Category: History

A little history

Founded in 1837 as the end of the Western & Atlantic railroad line, Atlanta was first named  Marthasville in honor of early railroad proponent Governor Lumpkin’s daughter. It changed again in 1847 to Atlanta, the feminine of Atlantic — as in the railroad.  Other railroad companies constructed branch lines connecting Atlanta to Georgia’s coast and other points north and south. Atlanta quickly became the transportation hub of the southeast. By 1906, Atlanta was Georgia’s largest city and the undisputed center of the South.

In 1941, Delta Airlines moved its headquarters form Monroe, Louisiana to Atlanta. As Delta grew into a global airline, through innovation and acquisitions, it connected Atlanta not just to the region or the country, but also to the world. Today the fast-growing city remains a transportation hub, not just for the country but also for the world. Hartsfield-Jackson International Airport is one of the nation’s busiest in daily passenger flights.
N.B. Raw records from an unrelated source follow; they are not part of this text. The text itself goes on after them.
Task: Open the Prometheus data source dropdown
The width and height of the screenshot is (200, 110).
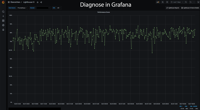Action: [x=22, y=8]
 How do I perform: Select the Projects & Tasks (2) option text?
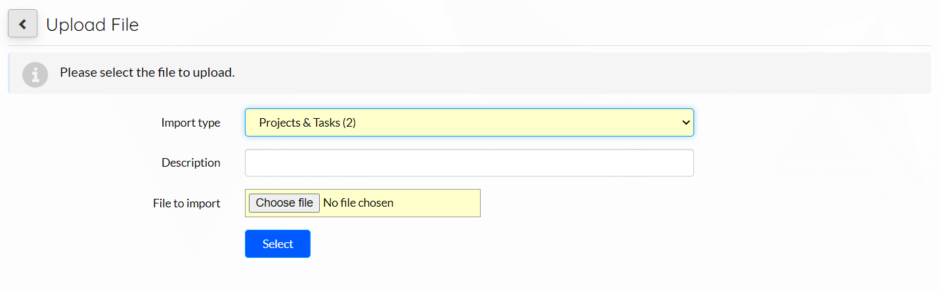point(307,123)

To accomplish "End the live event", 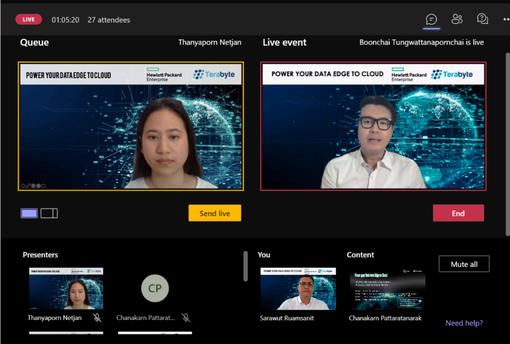I will (x=458, y=213).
In 1996, Atlanta hosted the 1996 Olympics placing it firmly on the world stage and securing its status as an international city. As a result, people from all over the United States and from around the globe have chosen Atlanta, drawn by opportunity, prosperity and quality of life.

Since the Olympics, Atlanta has undertaken three major projects contributing to the quality of life here. In 2005, the  Georgia Aquarium, the largest aquarium in the world, opened its doors in downtown Atlanta near Centennial Olympic Park.  The Aquarium exceeded all expectations of becoming a major tourist attraction when it welcomed its millionth visitor just 98 days after it opened. Atlantic Station, on the former Atlantic Steel site, has transformed into one of the city’s most magnificent live-work-play communities. Featuring condos, lofts and townhomes, a park and bike/pedestrian paths, office space, and a selection of shops and restaurants, Atlantic Station is a desirable destination for those who appreciate the finer aspect of in-town living.
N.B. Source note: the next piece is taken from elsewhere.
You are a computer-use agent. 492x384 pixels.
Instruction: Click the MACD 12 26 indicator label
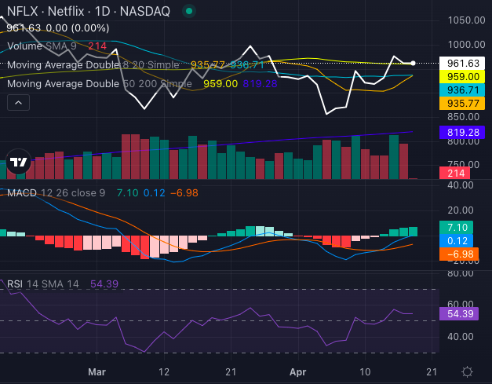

The Beltline project, the outgrowth of a Georgia Tech graduate student’s thesis, will create affordable live-work-play communities, increase green space, improve transit, and connect communities along a 22-mile loop of downtown and midtown Atlanta. To help build public support for the project, in 2005, former Atlanta Mayor Shirley Franklin announced the creation of the Beltline Partnership, a collaboration of government, civic, community, neighborhood, and business leaders working closely together to bring the project to fruition. The project began in July 2006 and is estimated to take 25 years to complete. The final results expect 5,600 affordable housing units and 30,000 new full-time jobs.

As the South’s transportation, financial and progressively minded center, Atlanta has truly become a global city, both in its vision of economic prosperity and its embrace of those who have chosen to call the city home.